- **Given instruction 1**
Print the passage of the biography that begins with the words "Mr. Brahmbhatt holds" and ends with "1988 (CEPT, India).".
- **Given instruction 2**
Summarize the biography in two sentences.
- **Given instruction 3**
According to the biography, during which years did Brahmbhatt hold a faculty position at the School of Architecture (CEPT) in Ahmedabad?

- **Document segment**

Viren Brahmbhatt is an architect and urban designer. For the past several years, he has focused on affordable housing and infrastructure in New York City. He has worked with the New York City Housing Authority’s Design Department on design and implementation of the Community Centers Program, GIS, Urban Design projects, and a Master Plan for HOPE VI Project in Brooklyn. He has also collaborated on several research projects with the School of Architecture & Urban Design and the Earth Institute at Columbia University.

Mr. Brahmbhatt holds a Masters degree in Architecture and Urban Design from Pratt Institute and an undergraduate degree form the School of Architecture (CEPT), Ahmedabad, India where he also held a faculty position (1988-1992). His published work includes such independent projects as “The Vacant City: Urban Design Project for The Mont Des Arts, Brussels (Belgium) and “Investigations into Architectural Design: Conceptions and Processes” published in 1988 (CEPT, India).

- **Record extracts**

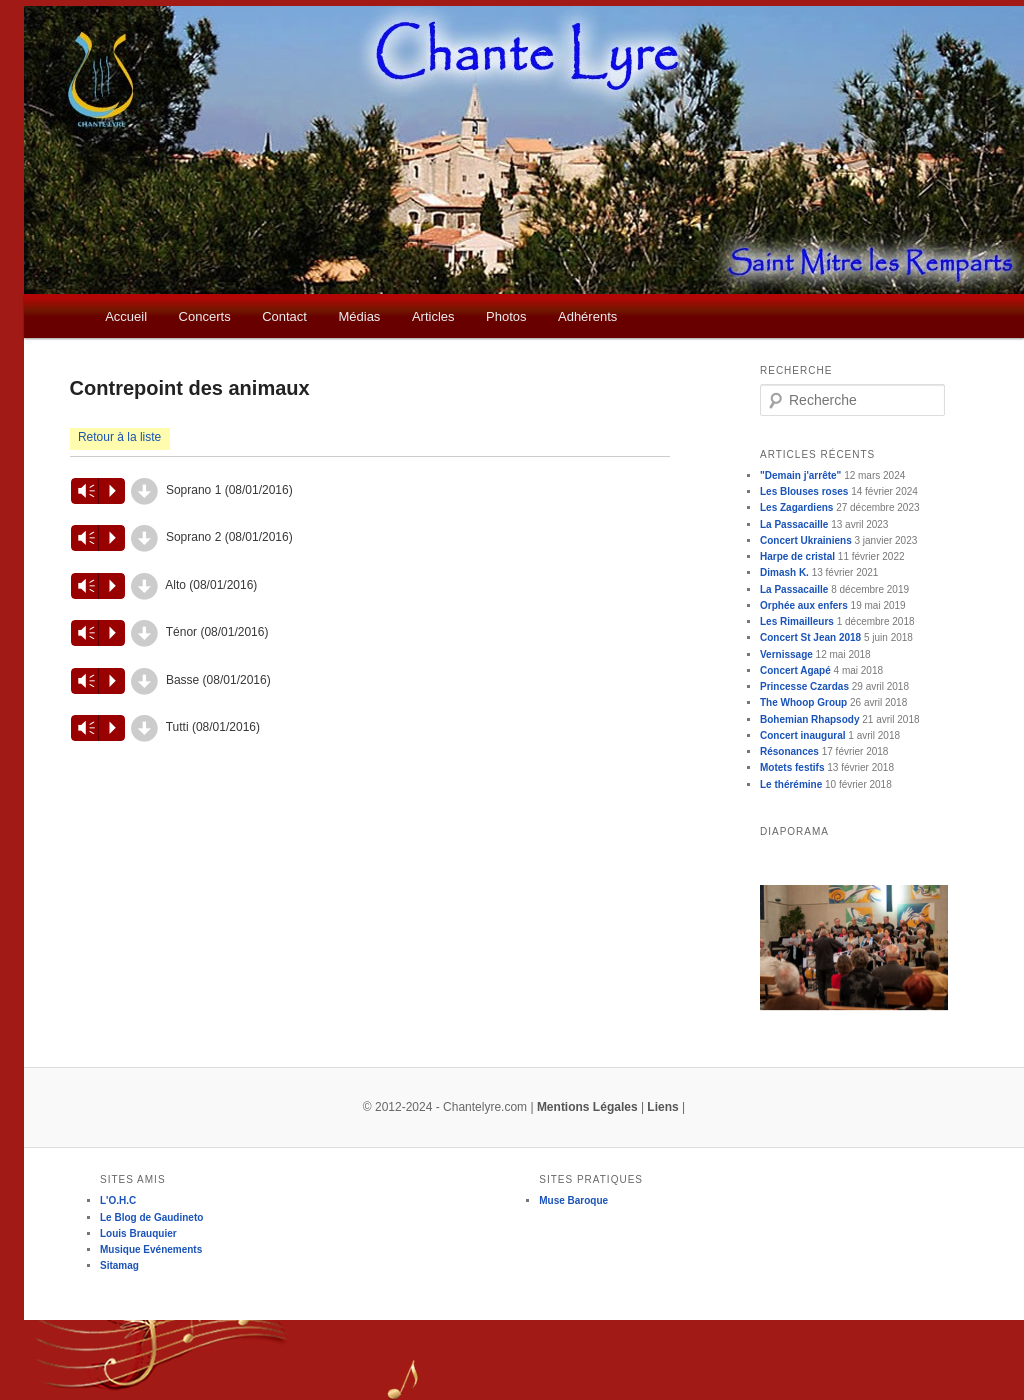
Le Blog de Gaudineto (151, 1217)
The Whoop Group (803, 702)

...

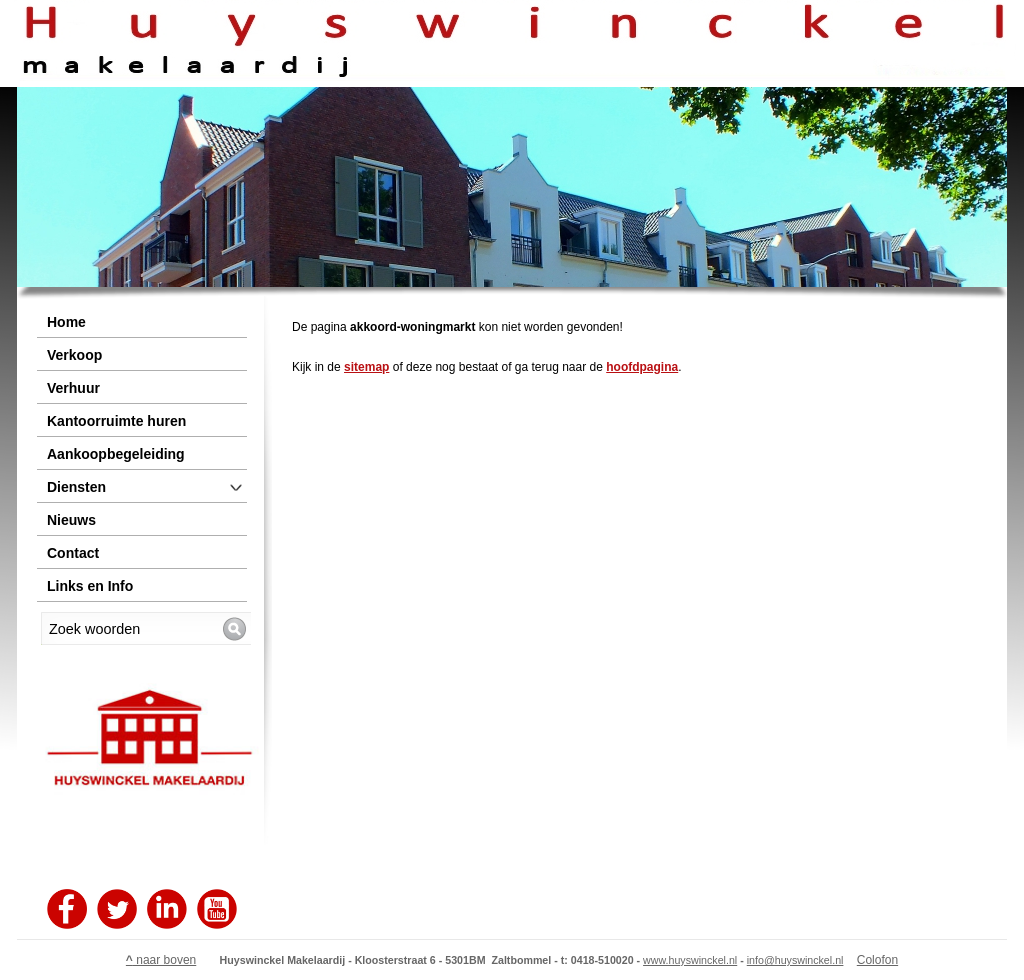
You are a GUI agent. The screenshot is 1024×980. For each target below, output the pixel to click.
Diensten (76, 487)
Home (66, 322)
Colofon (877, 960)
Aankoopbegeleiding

- **Output 1**
Mr. Brahmbhatt holds a Masters degree in Architecture and Urban Design from Pratt Institute and an undergraduate degree form the School of Architecture (CEPT), Ahmedabad, India where he also held a faculty position (1988-1992). His published work includes such independent projects as “The Vacant City: Urban Design Project for The Mont Des Arts, Brussels (Belgium) and “Investigations into Architectural Design: Conceptions and Processes” published in 1988 (CEPT, India).

- **Output 2**
Viren Brahmbhatt is an architect and urban designer who has focused on affordable housing and infrastructure in New York City, working with the New York City Housing Authority's Design Department and collaborating on research with Columbia University's School of Architecture & Urban Design and its Earth Institute. He holds a Masters degree in Architecture and Urban Design from Pratt Institute and an undergraduate degree from the School of Architecture (CEPT) in Ahmedabad, India, where he also held a faculty position, and his published work includes independent projects.

- **Output 3**
From 1988 to 1992.